_WORK INSTRUCTIONS:_
Please retype the material from its start through the line containing "Action: [1216, 44]", leaving the pictures out.

──────────

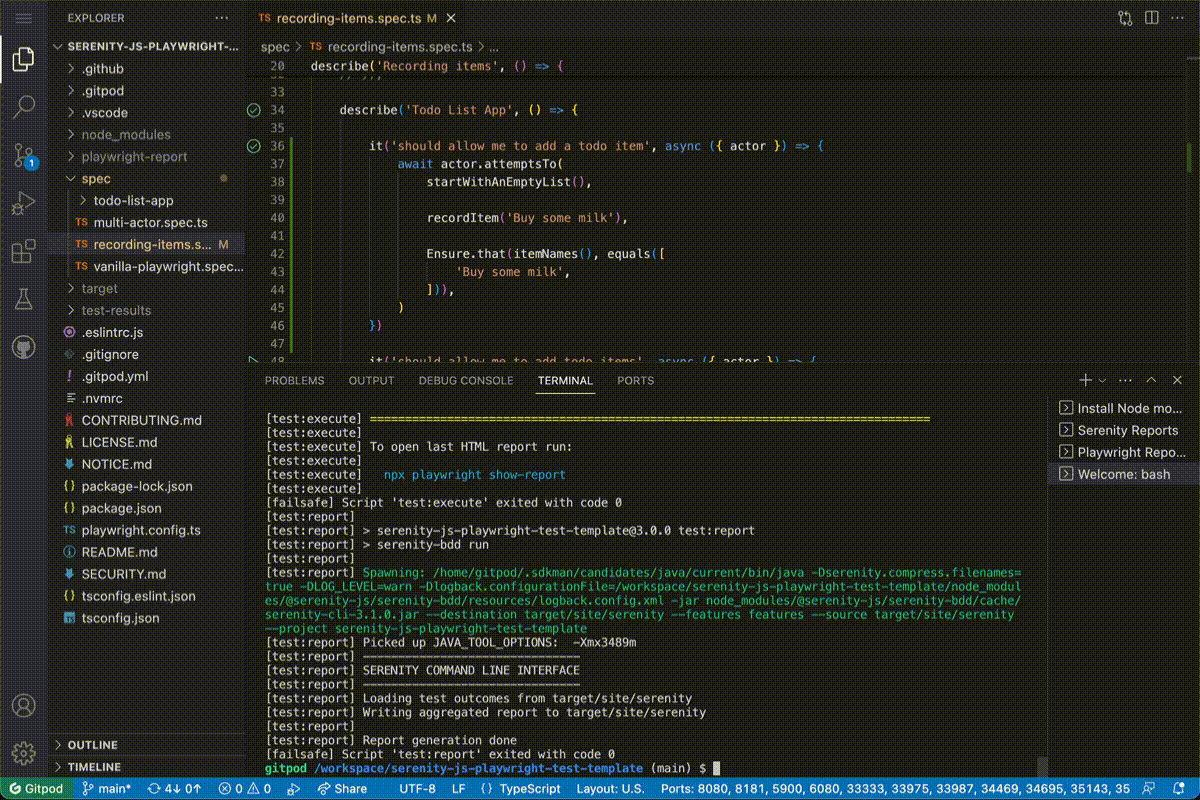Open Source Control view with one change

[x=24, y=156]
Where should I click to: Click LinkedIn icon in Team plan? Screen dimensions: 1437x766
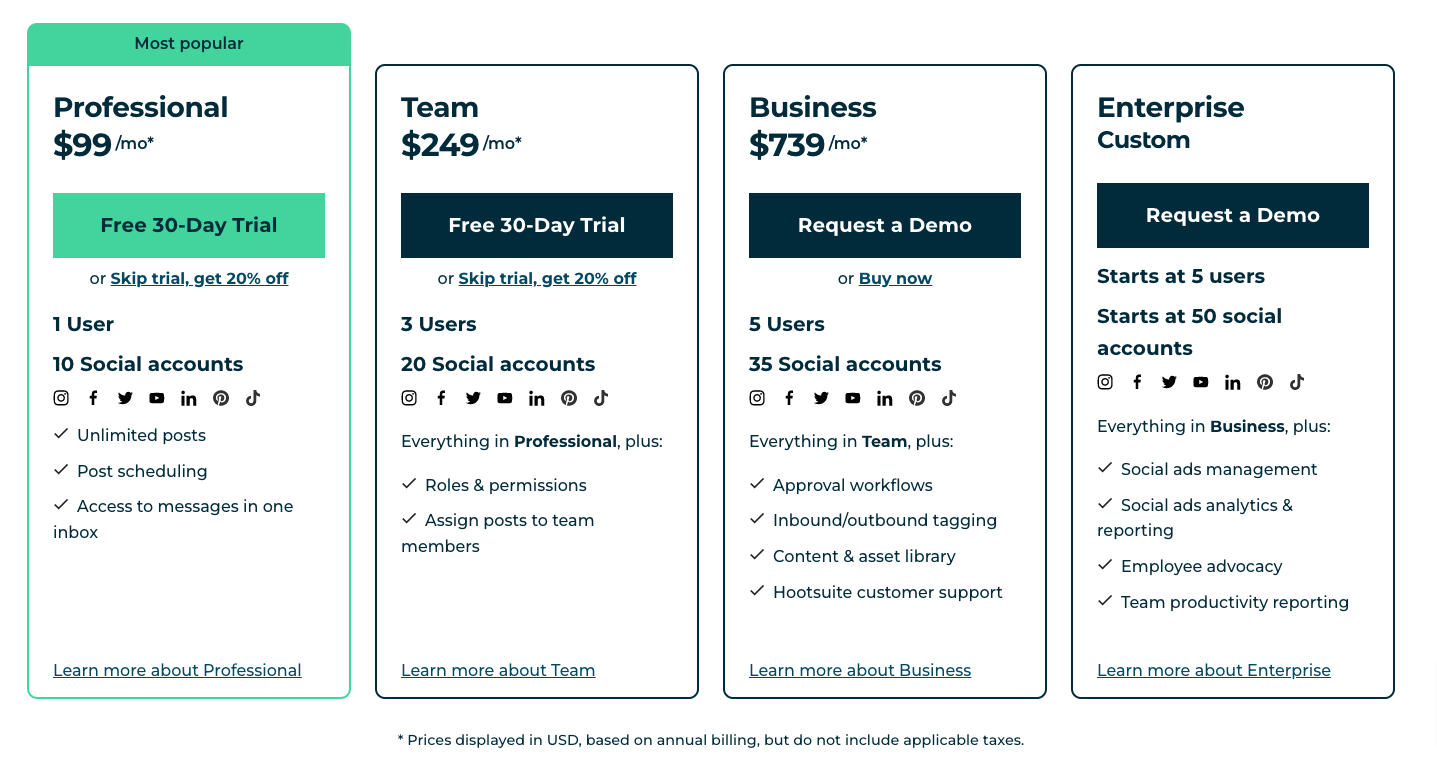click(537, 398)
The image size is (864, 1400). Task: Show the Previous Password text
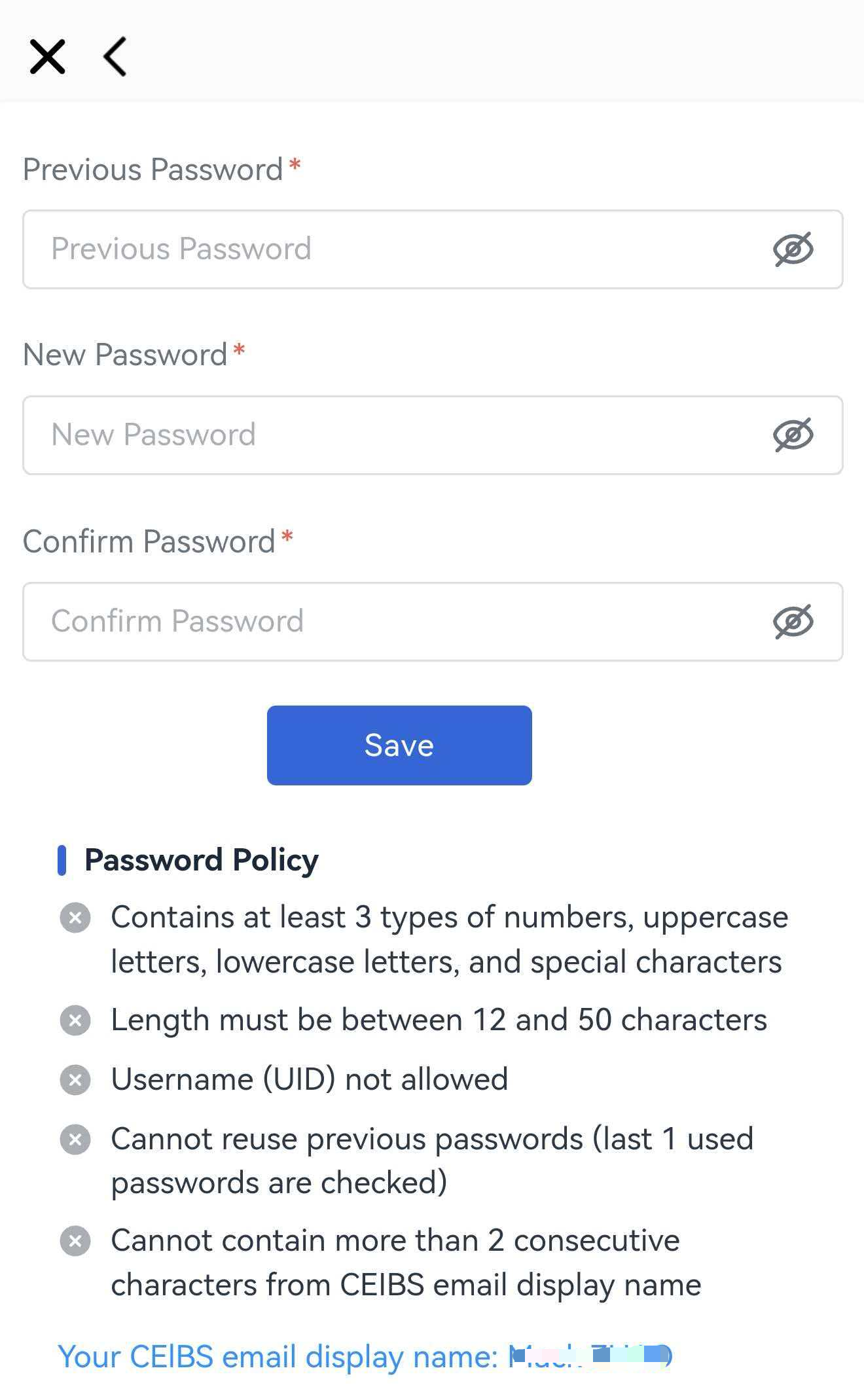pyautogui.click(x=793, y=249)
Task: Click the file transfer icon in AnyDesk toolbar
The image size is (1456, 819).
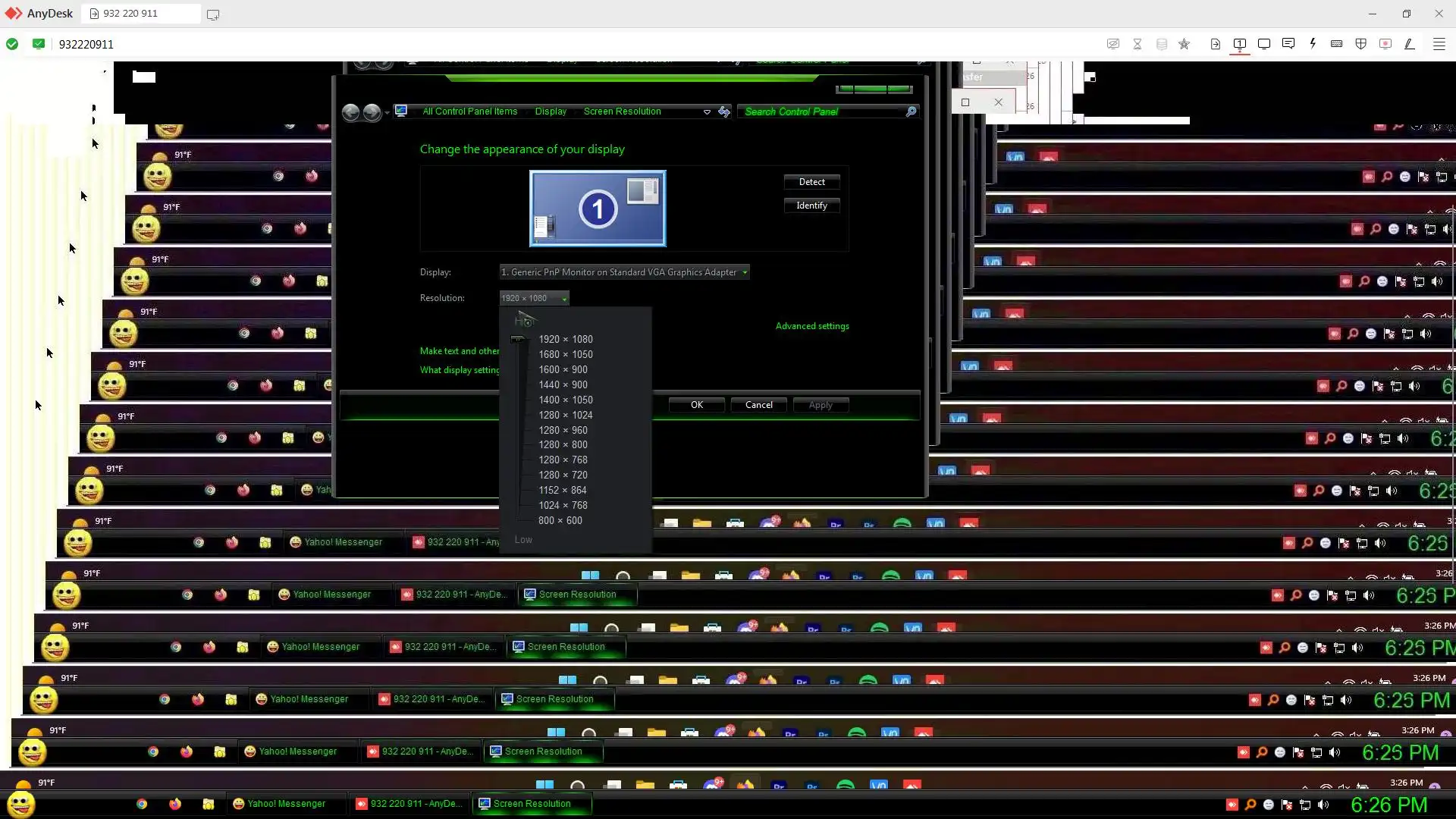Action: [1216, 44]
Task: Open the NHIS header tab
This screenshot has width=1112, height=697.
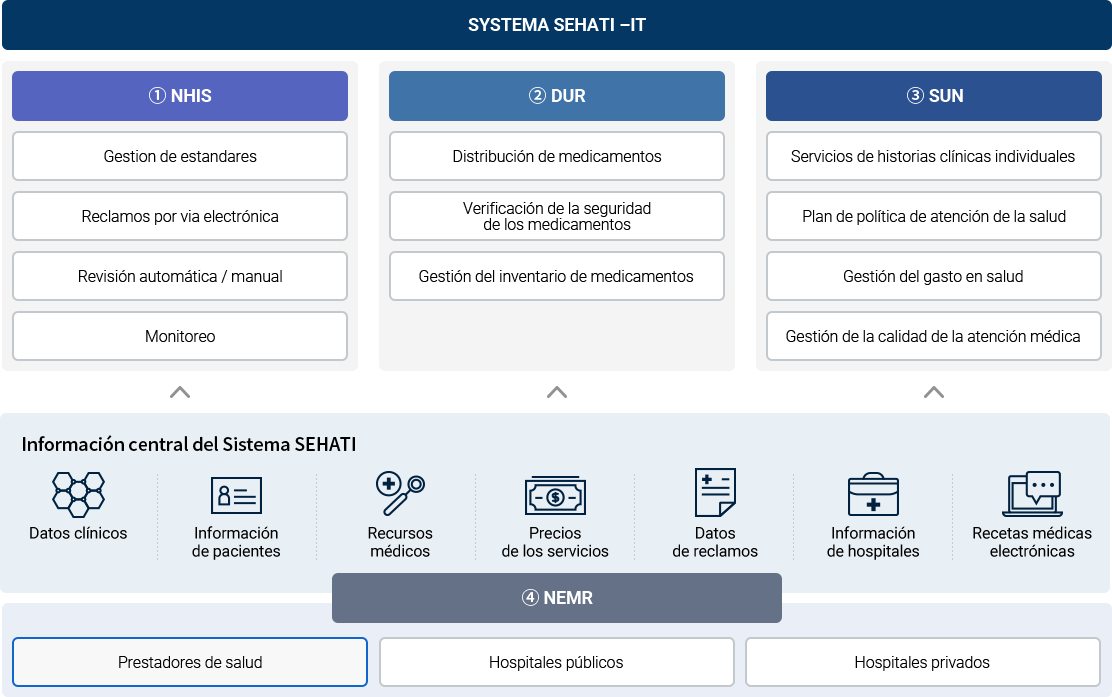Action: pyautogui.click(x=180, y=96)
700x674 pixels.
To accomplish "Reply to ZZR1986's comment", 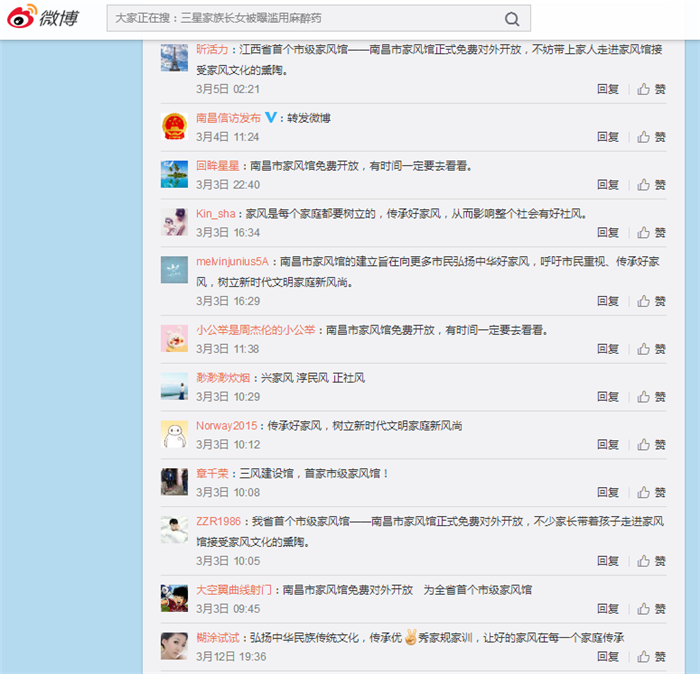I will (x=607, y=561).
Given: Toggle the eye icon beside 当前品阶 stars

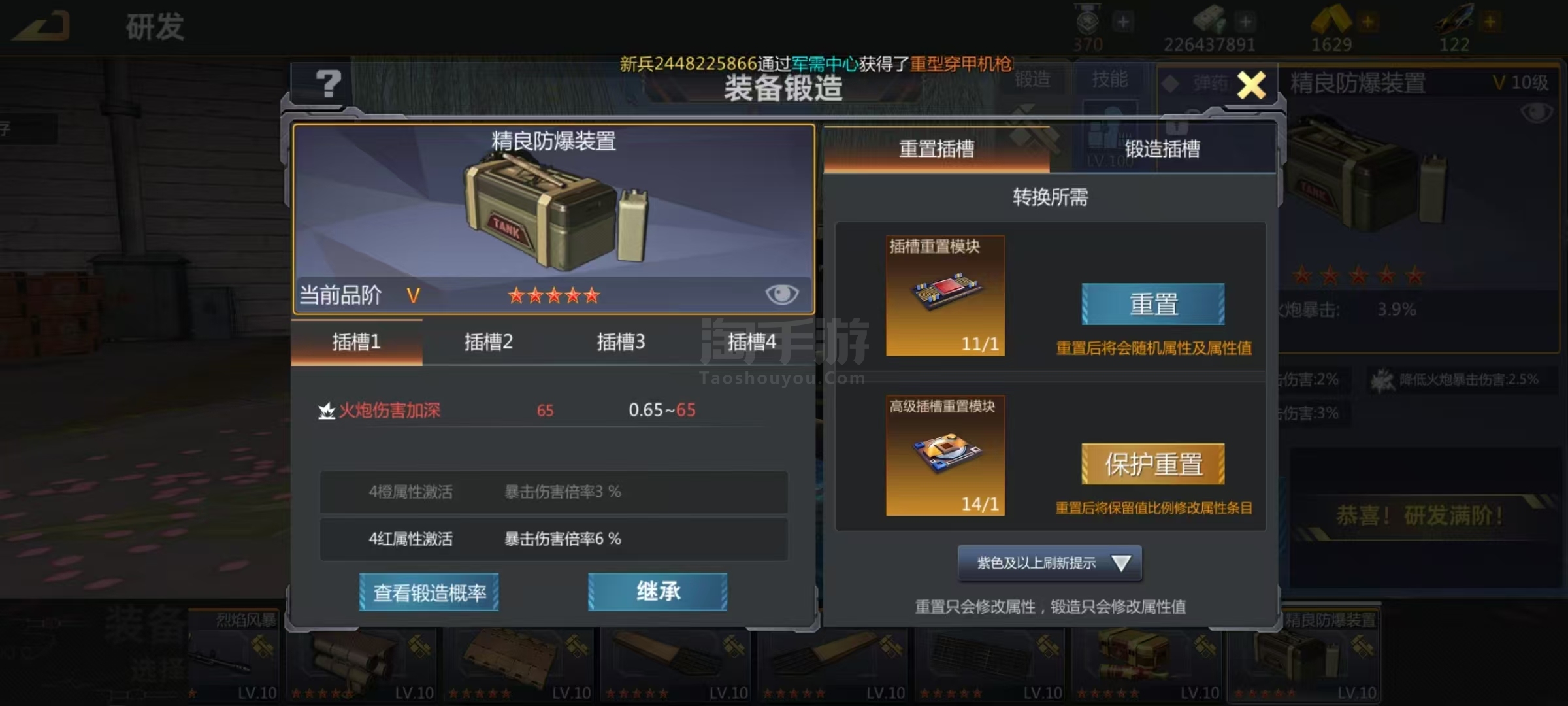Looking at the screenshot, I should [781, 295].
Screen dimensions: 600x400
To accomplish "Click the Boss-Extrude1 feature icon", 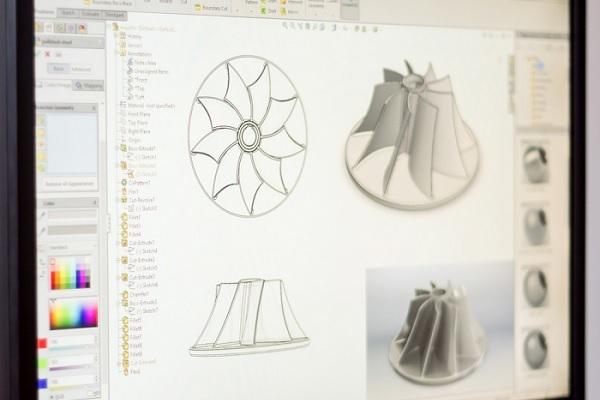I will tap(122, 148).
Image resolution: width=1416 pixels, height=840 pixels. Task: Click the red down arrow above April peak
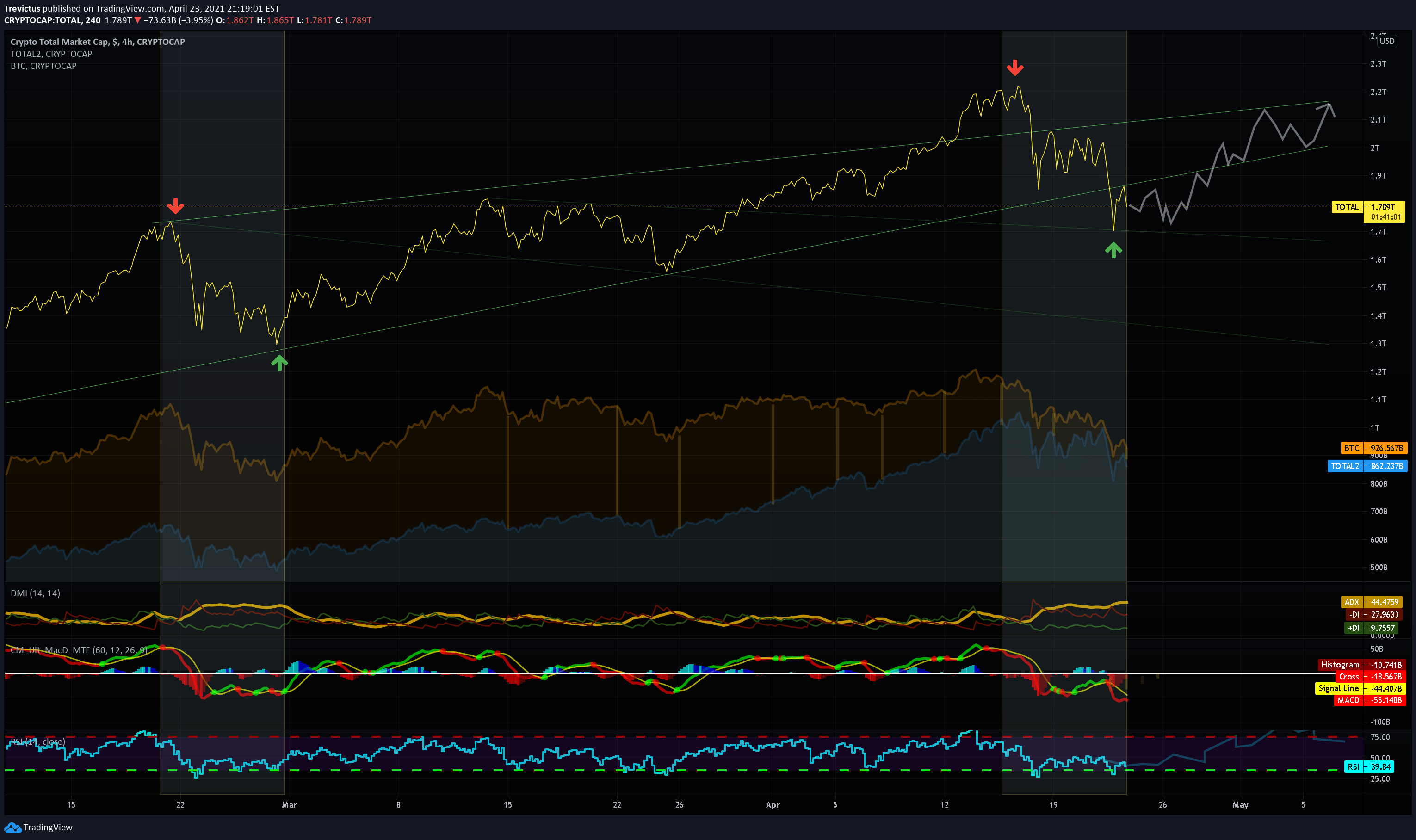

──────────

_THE SOLUTION:_
Open Source Control view with one change

[x=24, y=156]
Where should I click to: Click LinkedIn icon in Team plan? Screen dimensions: 1437x766
click(537, 398)
The image size is (864, 1400). Task: Show the Previous Password text
pyautogui.click(x=793, y=249)
Task: Click the file transfer icon in AnyDesk toolbar
The image size is (1456, 819).
Action: [1216, 44]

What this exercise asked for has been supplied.